読解文 →
東京にもどって軽く仕事をし、それでお昼を軽くすませる。
イノダコーヒでゆったりと。
京都を代表する喫茶店。
京都の他に、広島、札幌、横浜と支店を出していらっしゃる。
東京には一店舗だけ。
八重洲口にある大丸百貨店の8階…、上等な紳士服を売ってるフロアにひっそりとある。
マホガニーの重厚な家具。
真っ赤なビロードのカーテン、椅子の張り生地。
昭和風情がうつくしい。
そういえば昨日の昼は大阪から来たお好み焼き屋さん。
今日は京都の喫茶店。
仙台牛たんのお店もたくさんこの界隈には集まっていて、東京駅の周辺は地方都市の名店出島になってるみたい。
サンドイッチにしようかそれともスパゲティにしようかなぁ…、と。
ちょっと悩んで、イタリアンをたのむことにする。
イタリアンと名前はついてはいるけれど、ケチャップあえのスパゲティーにてつまりナポリタンなのでありまして、これが上等。
ステンレスのドッシリとしたボウル状の器にやってくるのであります。
しかも同じ素材のキラキラ光る蓋で覆われはこばれて、テーブルの上におまたせしましたとおかれてそれが、シャランととられ、中から料理が顔のぞかせる。
太くてよく茹での太い麺…、そこにトロンとケチャップソースがからんでツヤツヤ、口にふくむと甘酸っぱくて噛むとムチッと麺全体に歯ごたえがある。
アルデンテではないけれど、伸びてしまっているワケじゃない。
こんがり焼けた玉ねぎに、ハムにピーマン、缶詰マッシュルームと具材も典型的なるナポリタンのモノでそれらがふんだんに。
緑の器の粉チーズとタバスコパシャリと大人味にして味わった。
それにしてもなんて上等。
手間を惜しまず作られている、ステキなゴチソウ。
今でこそナポリタンは「B級グルメ」なんて言われているけれど、昔、デパート食堂や洋食のお店で食べるナポリタンはゴチソウだった。
ハンバーグだったりビフテキだったり、ビーフシチューとなんらかわらぬ上等料理。

取り組む課題 →
1) ナポリタンの文章のうち、「昭和風情がうつくしい。」から始まり「ッと麺全体に歯ごたえがある。」までの部分を、そのまま書き写しなさい。
2) ナポリタンの文章によると、東京にあるイノダコーヒの店舗はどこにあるか。

データ抜粋 →
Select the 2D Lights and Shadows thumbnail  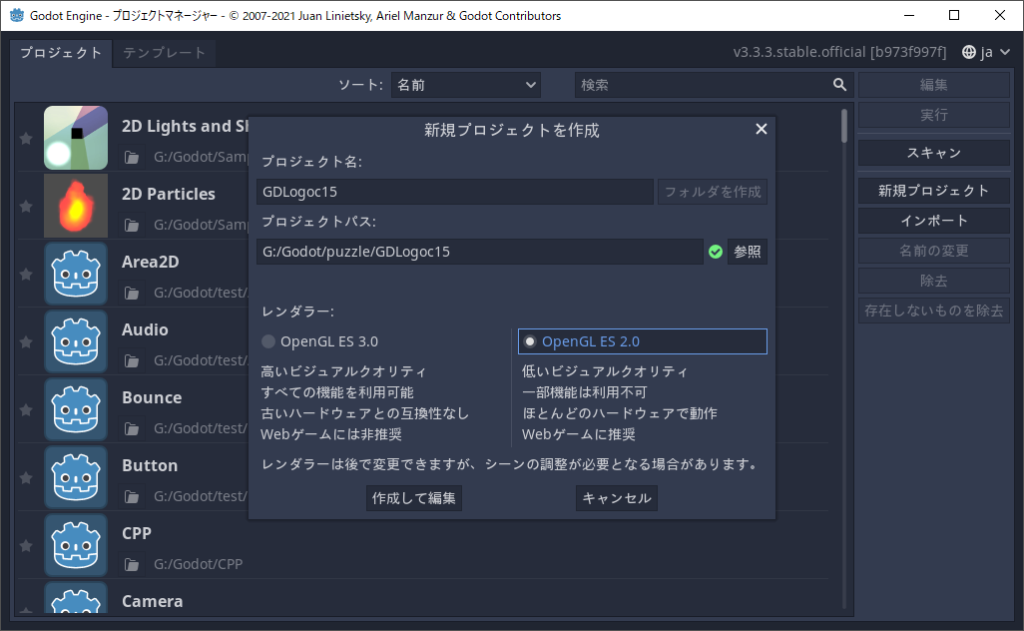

課題の解答 →
1)
昭和風情がうつくしい。
そういえば昨日の昼は大阪から来たお好み焼き屋さん。
今日は京都の喫茶店。
仙台牛たんのお店もたくさんこの界隈には集まっていて、東京駅の周辺は地方都市の名店出島になってるみたい。
サンドイッチにしようかそれともスパゲティにしようかなぁ…、と。
ちょっと悩んで、イタリアンをたのむことにする。
イタリアンと名前はついてはいるけれど、ケチャップあえのスパゲティーにてつまりナポリタンなのでありまして、これが上等。
ステンレスのドッシリとしたボウル状の器にやってくるのであります。
しかも同じ素材のキラキラ光る蓋で覆われはこばれて、テーブルの上におまたせしましたとおかれてそれが、シャランととられ、中から料理が顔のぞかせる。
太くてよく茹での太い麺…、そこにトロンとケチャップソースがからんでツヤツヤ、口にふくむと甘酸っぱくて噛むとムチッと麺全体に歯ごたえがある。

2) 八重洲口にある大丸百貨店の8階、上等な紳士服を売っているフロアにある。